Segment Start: Given data
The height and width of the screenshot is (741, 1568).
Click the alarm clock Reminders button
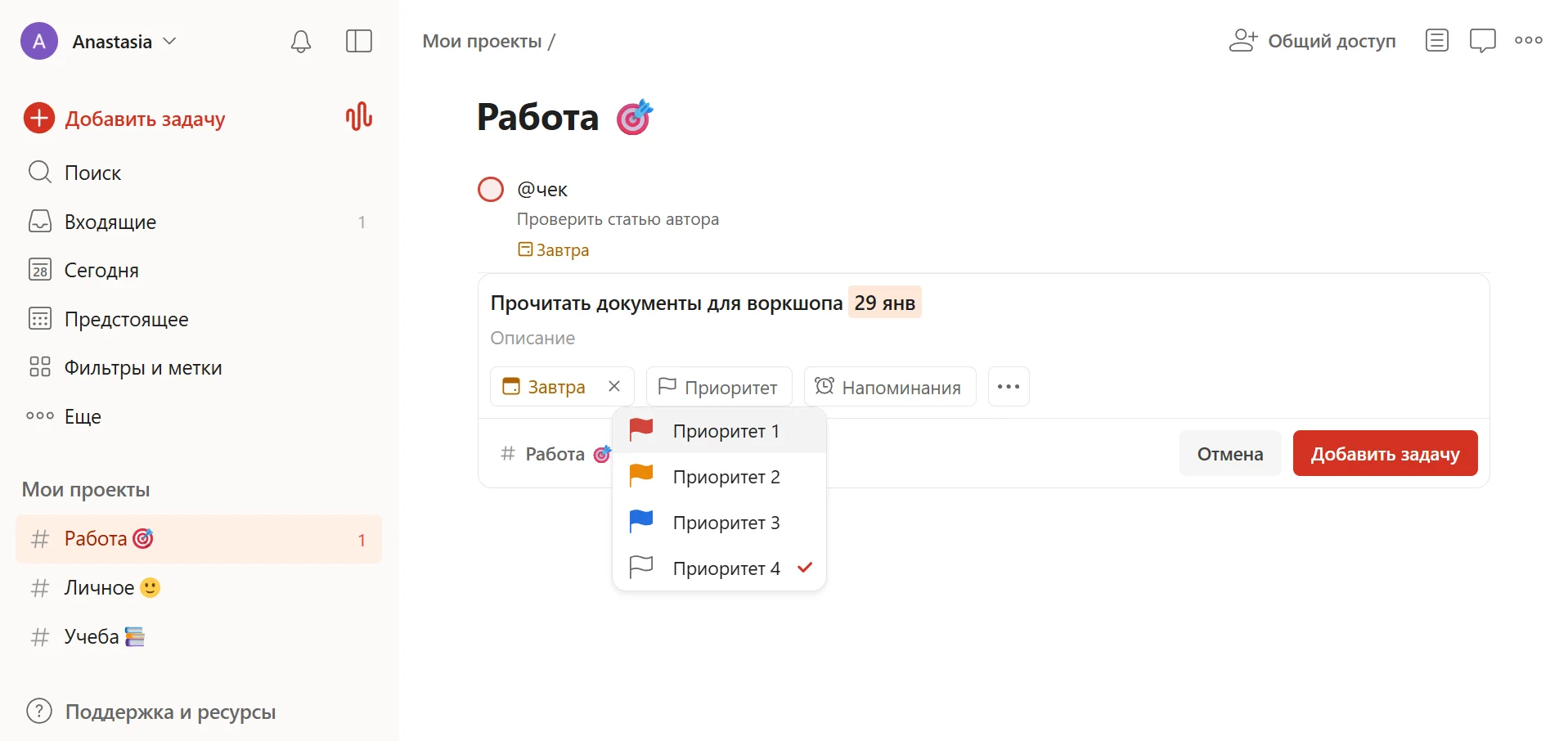click(889, 387)
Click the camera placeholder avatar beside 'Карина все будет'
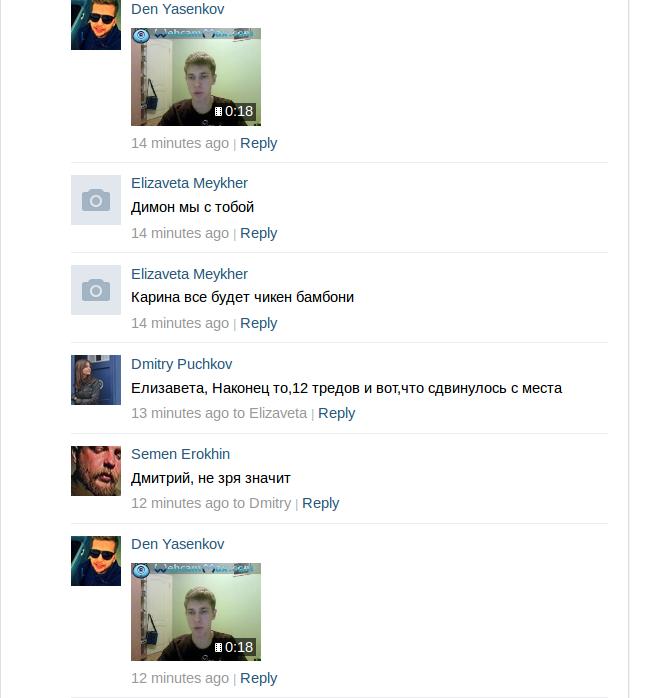 [x=96, y=290]
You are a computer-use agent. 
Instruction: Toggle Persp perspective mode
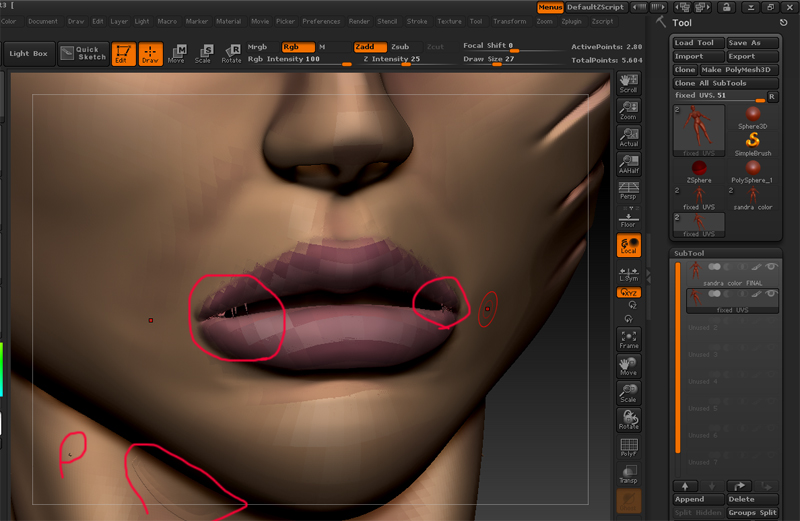(x=628, y=190)
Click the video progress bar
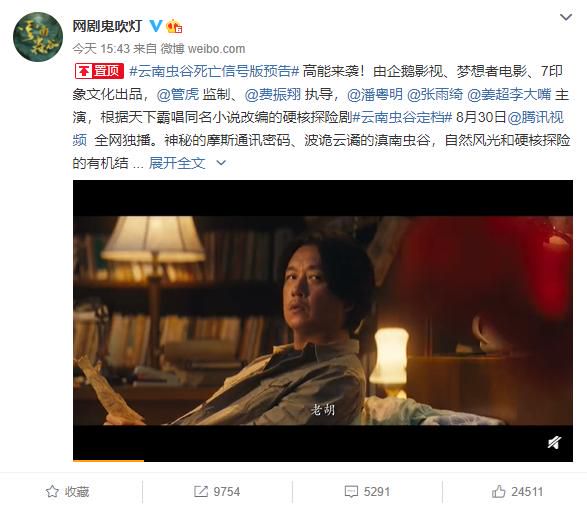587x505 pixels. click(323, 460)
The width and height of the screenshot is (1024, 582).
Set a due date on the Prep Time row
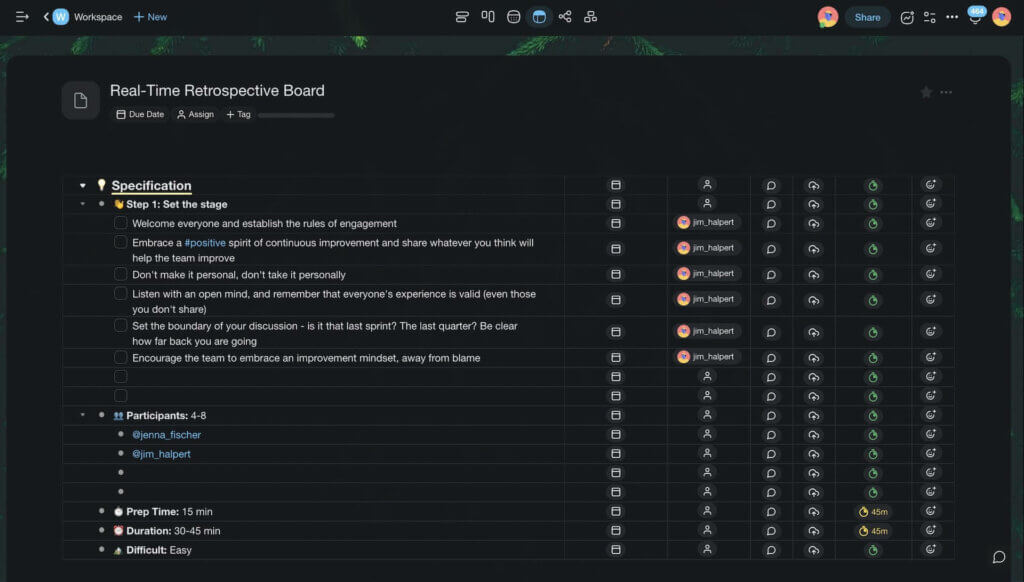tap(616, 512)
Segment End: Given data
§ **What to produce**
State how many lines above contain the string "width", with no other words.

§ **Answer box**
2